ラブ パラドックス
クリスマスカラーに彩られた街。目的地はもう目の前だ。
「すげえ人多いな」
「そうだね。この時期どこも人多いよね」
と、不意に繋がれた右手。
え。
驚いて見上げると、夏目くんはわたしを見つめていた。
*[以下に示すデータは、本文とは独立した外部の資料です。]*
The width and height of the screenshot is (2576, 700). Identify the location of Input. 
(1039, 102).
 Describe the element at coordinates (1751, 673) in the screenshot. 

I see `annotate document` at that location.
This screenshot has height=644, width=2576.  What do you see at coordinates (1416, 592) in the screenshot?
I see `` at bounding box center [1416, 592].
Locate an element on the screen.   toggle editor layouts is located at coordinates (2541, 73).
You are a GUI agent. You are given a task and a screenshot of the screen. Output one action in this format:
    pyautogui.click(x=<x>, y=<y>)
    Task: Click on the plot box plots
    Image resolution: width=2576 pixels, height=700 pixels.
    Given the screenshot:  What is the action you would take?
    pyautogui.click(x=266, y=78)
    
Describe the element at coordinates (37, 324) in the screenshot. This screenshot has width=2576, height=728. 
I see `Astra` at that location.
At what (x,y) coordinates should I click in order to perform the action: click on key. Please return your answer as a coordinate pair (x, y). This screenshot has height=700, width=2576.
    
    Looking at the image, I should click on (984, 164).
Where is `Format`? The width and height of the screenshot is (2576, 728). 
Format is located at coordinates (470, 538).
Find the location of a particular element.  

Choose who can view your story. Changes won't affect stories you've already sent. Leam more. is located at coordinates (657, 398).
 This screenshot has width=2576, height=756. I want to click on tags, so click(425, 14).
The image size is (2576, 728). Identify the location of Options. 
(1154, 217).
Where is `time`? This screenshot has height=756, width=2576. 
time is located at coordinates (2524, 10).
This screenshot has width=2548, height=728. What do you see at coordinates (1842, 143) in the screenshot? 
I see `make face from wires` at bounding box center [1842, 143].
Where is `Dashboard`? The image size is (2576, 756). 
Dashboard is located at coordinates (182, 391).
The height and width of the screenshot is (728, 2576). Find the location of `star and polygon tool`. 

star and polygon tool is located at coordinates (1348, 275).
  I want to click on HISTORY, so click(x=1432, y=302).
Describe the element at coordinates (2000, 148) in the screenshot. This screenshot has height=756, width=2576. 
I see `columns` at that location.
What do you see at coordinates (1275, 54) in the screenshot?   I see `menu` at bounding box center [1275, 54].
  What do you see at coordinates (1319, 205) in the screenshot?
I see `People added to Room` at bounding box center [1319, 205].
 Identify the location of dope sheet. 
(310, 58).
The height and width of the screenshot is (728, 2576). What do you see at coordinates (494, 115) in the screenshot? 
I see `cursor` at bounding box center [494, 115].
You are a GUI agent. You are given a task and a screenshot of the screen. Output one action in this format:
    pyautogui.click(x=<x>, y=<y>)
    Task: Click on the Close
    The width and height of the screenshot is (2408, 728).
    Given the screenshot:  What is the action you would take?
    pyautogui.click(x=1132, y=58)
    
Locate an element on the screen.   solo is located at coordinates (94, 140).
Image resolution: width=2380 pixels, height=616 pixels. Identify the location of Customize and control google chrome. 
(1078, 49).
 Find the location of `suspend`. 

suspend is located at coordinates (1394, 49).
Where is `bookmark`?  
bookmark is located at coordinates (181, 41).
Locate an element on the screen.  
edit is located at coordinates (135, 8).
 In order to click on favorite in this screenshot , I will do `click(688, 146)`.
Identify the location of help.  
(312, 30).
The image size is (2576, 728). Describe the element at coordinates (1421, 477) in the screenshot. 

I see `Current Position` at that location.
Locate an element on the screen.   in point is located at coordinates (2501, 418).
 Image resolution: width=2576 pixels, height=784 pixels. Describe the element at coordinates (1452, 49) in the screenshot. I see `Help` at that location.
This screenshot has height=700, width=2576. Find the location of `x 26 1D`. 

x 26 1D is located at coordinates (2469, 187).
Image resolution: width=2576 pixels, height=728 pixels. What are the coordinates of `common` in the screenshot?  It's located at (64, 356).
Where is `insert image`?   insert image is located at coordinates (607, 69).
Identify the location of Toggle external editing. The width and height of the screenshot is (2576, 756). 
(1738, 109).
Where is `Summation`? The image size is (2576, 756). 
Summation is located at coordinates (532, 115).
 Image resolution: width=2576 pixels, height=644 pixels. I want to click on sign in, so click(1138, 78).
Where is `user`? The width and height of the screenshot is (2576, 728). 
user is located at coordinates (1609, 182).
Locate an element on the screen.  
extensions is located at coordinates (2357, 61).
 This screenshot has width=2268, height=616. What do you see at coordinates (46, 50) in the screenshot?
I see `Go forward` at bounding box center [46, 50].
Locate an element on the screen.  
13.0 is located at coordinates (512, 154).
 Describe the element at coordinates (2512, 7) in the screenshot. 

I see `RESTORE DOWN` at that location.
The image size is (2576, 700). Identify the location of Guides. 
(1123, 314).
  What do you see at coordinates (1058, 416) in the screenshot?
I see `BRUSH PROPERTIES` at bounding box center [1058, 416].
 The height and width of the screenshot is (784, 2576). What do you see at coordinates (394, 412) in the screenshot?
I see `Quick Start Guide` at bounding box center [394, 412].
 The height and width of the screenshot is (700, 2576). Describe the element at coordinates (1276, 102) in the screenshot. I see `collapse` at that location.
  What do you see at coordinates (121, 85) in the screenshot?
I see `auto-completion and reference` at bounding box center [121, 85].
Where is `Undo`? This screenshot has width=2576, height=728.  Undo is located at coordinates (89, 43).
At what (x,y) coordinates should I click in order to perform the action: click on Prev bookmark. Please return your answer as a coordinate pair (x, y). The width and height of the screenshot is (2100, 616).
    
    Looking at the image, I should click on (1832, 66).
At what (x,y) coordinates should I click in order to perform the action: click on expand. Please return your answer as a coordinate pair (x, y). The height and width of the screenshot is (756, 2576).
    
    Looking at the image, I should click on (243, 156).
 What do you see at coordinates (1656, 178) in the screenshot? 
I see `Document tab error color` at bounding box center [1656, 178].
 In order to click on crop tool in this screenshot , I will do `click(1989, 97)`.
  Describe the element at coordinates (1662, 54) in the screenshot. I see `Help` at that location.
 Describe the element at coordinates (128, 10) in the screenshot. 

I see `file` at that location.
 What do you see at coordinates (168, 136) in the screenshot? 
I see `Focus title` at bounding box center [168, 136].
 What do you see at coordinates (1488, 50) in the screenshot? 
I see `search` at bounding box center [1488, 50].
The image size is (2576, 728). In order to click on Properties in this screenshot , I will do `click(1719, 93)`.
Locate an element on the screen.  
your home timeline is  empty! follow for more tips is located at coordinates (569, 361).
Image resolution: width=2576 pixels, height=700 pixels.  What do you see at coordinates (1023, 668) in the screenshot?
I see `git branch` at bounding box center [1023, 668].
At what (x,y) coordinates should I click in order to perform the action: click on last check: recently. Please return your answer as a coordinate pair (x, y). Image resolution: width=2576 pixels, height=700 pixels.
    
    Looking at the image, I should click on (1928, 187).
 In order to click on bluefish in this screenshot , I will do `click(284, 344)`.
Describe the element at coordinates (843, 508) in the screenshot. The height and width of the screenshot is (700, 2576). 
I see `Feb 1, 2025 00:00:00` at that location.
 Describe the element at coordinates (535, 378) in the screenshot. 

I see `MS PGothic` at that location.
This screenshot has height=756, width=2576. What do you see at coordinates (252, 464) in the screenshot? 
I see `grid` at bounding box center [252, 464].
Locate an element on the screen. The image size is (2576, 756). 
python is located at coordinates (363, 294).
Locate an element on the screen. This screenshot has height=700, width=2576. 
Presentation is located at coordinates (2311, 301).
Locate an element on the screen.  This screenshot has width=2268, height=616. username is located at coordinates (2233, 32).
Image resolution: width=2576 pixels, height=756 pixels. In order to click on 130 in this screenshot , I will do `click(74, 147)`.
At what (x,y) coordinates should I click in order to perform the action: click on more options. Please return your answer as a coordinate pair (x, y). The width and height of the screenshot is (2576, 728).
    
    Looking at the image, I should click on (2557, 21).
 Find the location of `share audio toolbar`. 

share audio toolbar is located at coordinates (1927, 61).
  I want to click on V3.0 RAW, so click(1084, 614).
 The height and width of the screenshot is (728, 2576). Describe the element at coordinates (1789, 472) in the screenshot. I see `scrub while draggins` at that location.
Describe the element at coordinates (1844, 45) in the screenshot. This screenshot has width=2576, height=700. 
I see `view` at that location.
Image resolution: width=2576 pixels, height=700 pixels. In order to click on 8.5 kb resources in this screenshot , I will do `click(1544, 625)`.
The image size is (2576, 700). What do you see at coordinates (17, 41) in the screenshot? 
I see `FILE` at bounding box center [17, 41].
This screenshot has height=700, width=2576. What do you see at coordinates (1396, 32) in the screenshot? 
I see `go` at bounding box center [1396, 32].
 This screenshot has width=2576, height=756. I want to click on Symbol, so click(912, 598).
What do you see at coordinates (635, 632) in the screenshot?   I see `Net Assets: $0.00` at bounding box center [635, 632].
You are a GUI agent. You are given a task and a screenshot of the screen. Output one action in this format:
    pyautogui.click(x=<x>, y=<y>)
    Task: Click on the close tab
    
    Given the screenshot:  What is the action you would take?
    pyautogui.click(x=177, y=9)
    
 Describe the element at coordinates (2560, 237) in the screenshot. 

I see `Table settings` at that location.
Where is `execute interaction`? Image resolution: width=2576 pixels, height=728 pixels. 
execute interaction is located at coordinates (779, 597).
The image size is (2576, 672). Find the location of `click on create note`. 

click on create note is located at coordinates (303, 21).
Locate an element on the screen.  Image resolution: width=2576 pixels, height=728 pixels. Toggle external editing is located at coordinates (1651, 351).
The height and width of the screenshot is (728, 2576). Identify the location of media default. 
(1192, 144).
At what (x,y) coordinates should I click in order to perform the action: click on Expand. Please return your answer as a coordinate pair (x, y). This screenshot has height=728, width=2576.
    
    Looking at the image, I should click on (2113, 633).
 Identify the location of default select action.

戸惑う私は、夏目くんの大きな手に引かれつつ、目が離せない。
「なんだよ」
「手…」
これがどうかしたか?と言いたそうに、繋いだままの手を胸の高さまで上げる夏目くん。
「迷子になるだろ?」
「なりませんけど」
「嫌なら離せば?」
にやり、意地悪な笑みを浮かべる横顔を、負けじと睨みつけてみたけど。
離せるわけないでしょ!
平然を装えるだけ装って、大きな手のぬくもりから意識を逸らすことに尽力する。
どうか、このドキドキが悟られませんように。
と、不意にポケットの中のスマホが震える。
「え?」
「すげえ人多いな」
「そうだね。この時期どこも人多いよね」
と、不意に繋がれた右手。
え。
驚いて見上げると、夏目くんはわたしを見つめていた。戸惑う私は、夏目くんの大きな手に引かれつつ、目が離せない。
「なんだよ」
「手…」
これがどうかしたか?と言いたそうに、繋いだままの手を胸の高さまで上げる夏目くん。
「迷子になるだろ?」
「なりませんけど」
「嫌なら離せば?」
にやり、意地悪な笑みを浮かべる横顔を、負けじと睨みつけてみたけど。
離せるわけないでしょ!
平然を装えるだけ装って、大きな手のぬくもりから意識を逸らすことに尽力する。
どうか、このドキドキが悟られませんように。
と、不意にポケットの中のスマホが震える。